Issue 3: GPU container failure

# Add nvidia runtime
[plugins."io.containerd.grpc.v1.cri".containerd.runtimes.nvidia]
runtime_type = "io.containerd.runc.v2"
[plugins."io.containerd.grpc.v1.cri".containerd.runtimes.nvidia.options]
BinaryName = "/usr/bin/nvidia-container-runtime"

4. Post‑Migration Operations Adjustments

4.1 Monitoring System Refactor

Prometheus job switched from Docker exporter to Containerd metrics endpoint:

# Prometheus job for Containerd
- job_name: 'containerd'
  static_configs:
  - targets: ['localhost:1338']

Enable metrics in Containerd:

# /etc/containerd/config.toml
[metrics]
address = "127.0.0.1:1338"
grpc_histogram = false

4.2 Log Collection Scheme Adjustment

Filebeat now reads logs from the pod directory instead of Docker’s path:

# Filebeat inputs
- type: log
  paths:
    - '/var/log/pods/*/*/*.log'
  symlinks: true
  processors:
    - add_kubernetes_metadata:
        host: ${NODE_NAME}
        matchers:
          - logs_path:
              logs_path: "/var/log/pods/"

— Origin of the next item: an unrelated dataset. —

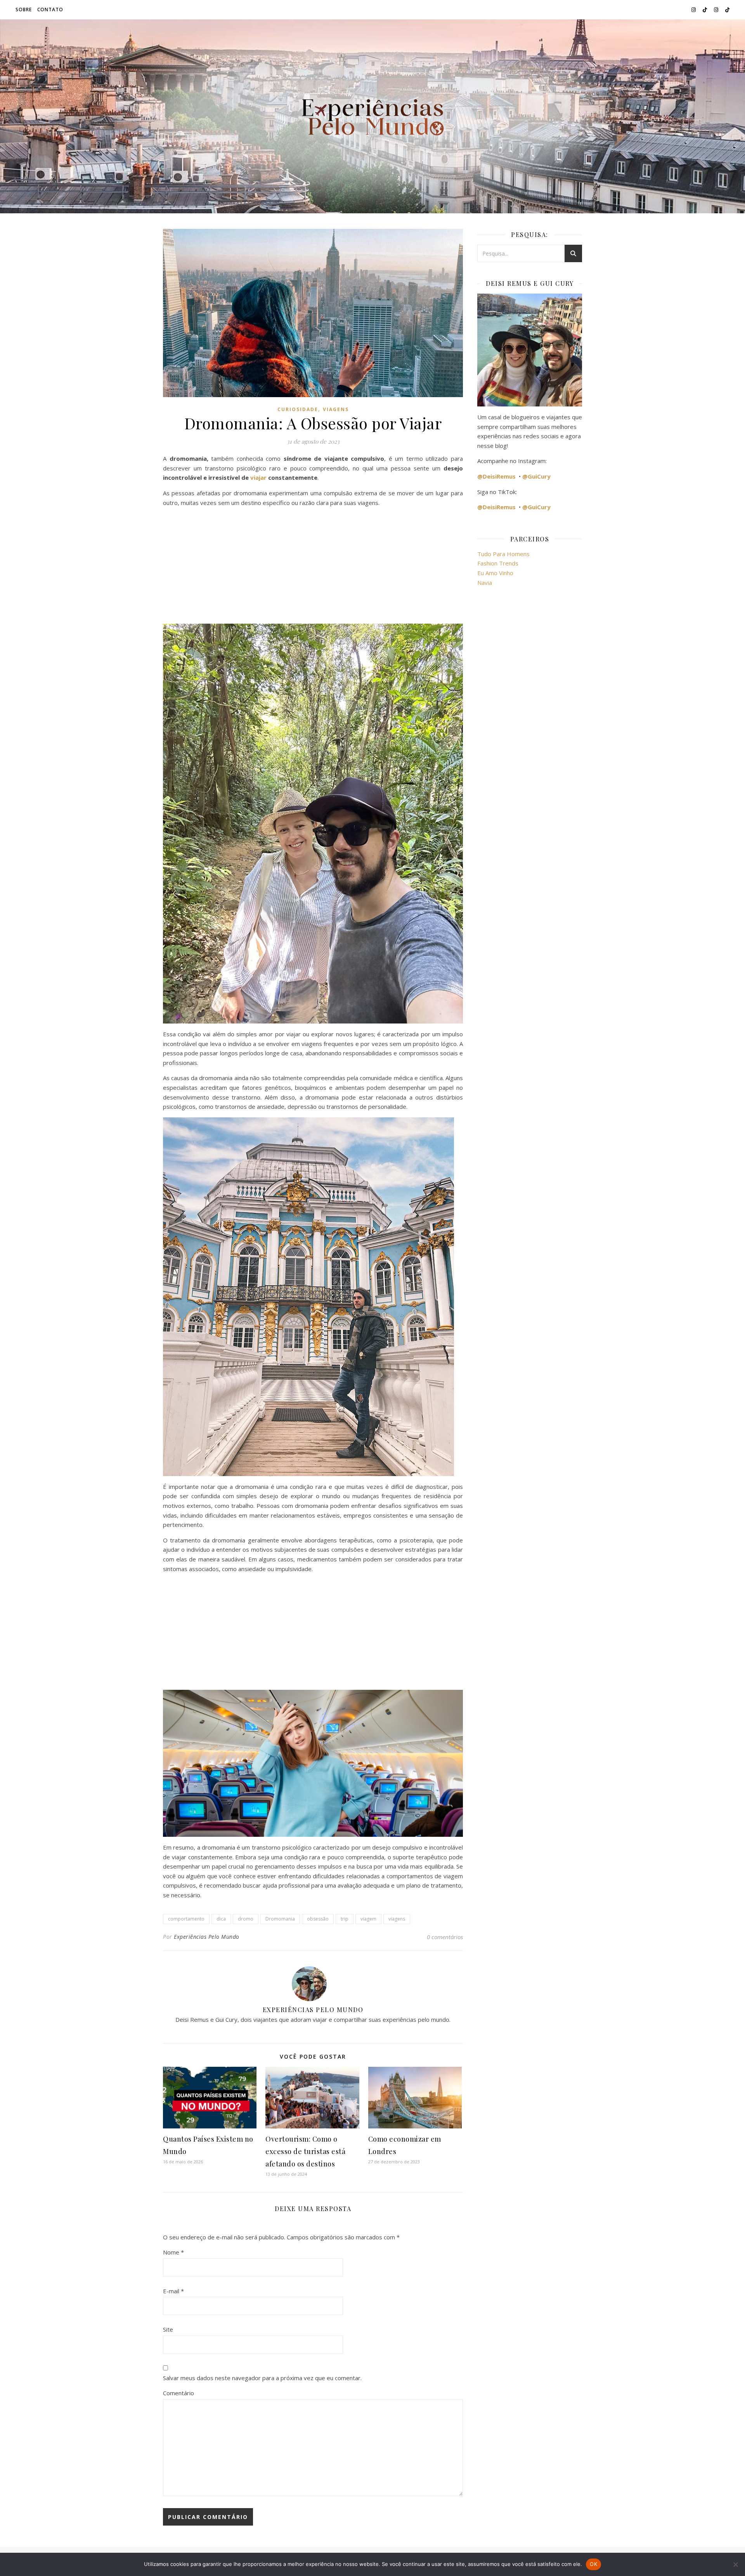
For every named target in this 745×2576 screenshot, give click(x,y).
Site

4.3 CI/CD Process Refactor

Replace Docker commands with nerdctl (Docker‑compatible CLI for Containerd):

# Install nerdctl
wget https://github.com/containerd/nerdctl/releases/download/v1.5.0/nerdctl-1.5.0-linux-amd64.tar.gz
tar -xvf nerdctl-1.5.0-linux-amd64.tar.gz -C /usr/local/bin/
# Alias docker to nerdctl
alias docker='nerdctl'
# Common command mapping
# docker build   → nerdctl build
# docker run    → nerdctl run
# docker push   → nerdctl push
# docker images → nerdctl images

For image builds, use BuildKit directly:

# Run BuildKit daemon
docker run --detach --rm --privileged \
  --name buildkitd \
  --publish 1234:1234 \
  moby/buildkit:latest \
  --addr tcp://0.0.0.0:1234

# Build image with buildctl
buildctl --addr tcp://localhost:1234 build \
  --frontend dockerfile.v0 \
  --local context=. \
  --local dockerfile=. \
  --output type=image,name=registry.example.com/myapp:latest,push=true

5. Performance Optimization and Tuning

5.1 Containerd Performance Tuning Parameters

# /etc/containerd/config.toml
[plugins."io.containerd.grpc.v1.cri"]
max_concurrent_downloads = 10

disable_snapshot_unpack = false
discard_unpacked_layers = true

[plugins."io.containerd.grpc.v1.cri".containerd]
snapshotter = "native"

[plugins."io.containerd.grpc.v1.cri".containerd.runtimes.runc.options]
SystemdCgroup = true
NoPivotRoot = false
NoNewKeyring = false

[plugins."io.containerd.gc.v1.scheduler"]
pause_threshold = 0.02
deletion_threshold = 0
mutation_threshold = 100
schedule_delay = "0s"
startup_delay = "100ms"

5.2 System‑Level Optimization

# /etc/sysctl.d/99-containerd.conf
net.ipv4.ip_forward = 1
net.bridge.bridge-nf-call-iptables = 1
net.bridge.bridge-nf-call-ip6tables = 1
fs.file-max = 2097152
fs.inotify.max_user_watches = 524288
fs.inotify.max_user_instances = 8192
vm.max_map_count = 262144
vm.swappiness = 10
vm.overcommit_memory = 1
kernel.pid_max = 4194304
# /etc/systemd/system/containerd.service.d/override.conf
[Service]
LimitNOFILE=1048576
LimitNPROC=infinity
LimitCORE=infinity
LimitRSS=infinity
Restart=always
RestartSec=5

5.3 Storage Driver Optimization

# Use overlayfs (recommended)
[plugins."io.containerd.grpc.v1.cri".containerd]
snapshotter = "overlayfs"

[plugins."io.containerd.grpc.v1.cri".containerd.snapshots.overlayfs]
root_path = "/var/lib/containerd/io.containerd.snapshotter.v1.overlayfs"
upperdir_label = false

6. Production Case Study

6.1 Large‑Scale Cluster Migration Case

Cluster size: 500+ nodes, >15,000 Pods, 50,000+ daily image pulls, SLA 99.99%.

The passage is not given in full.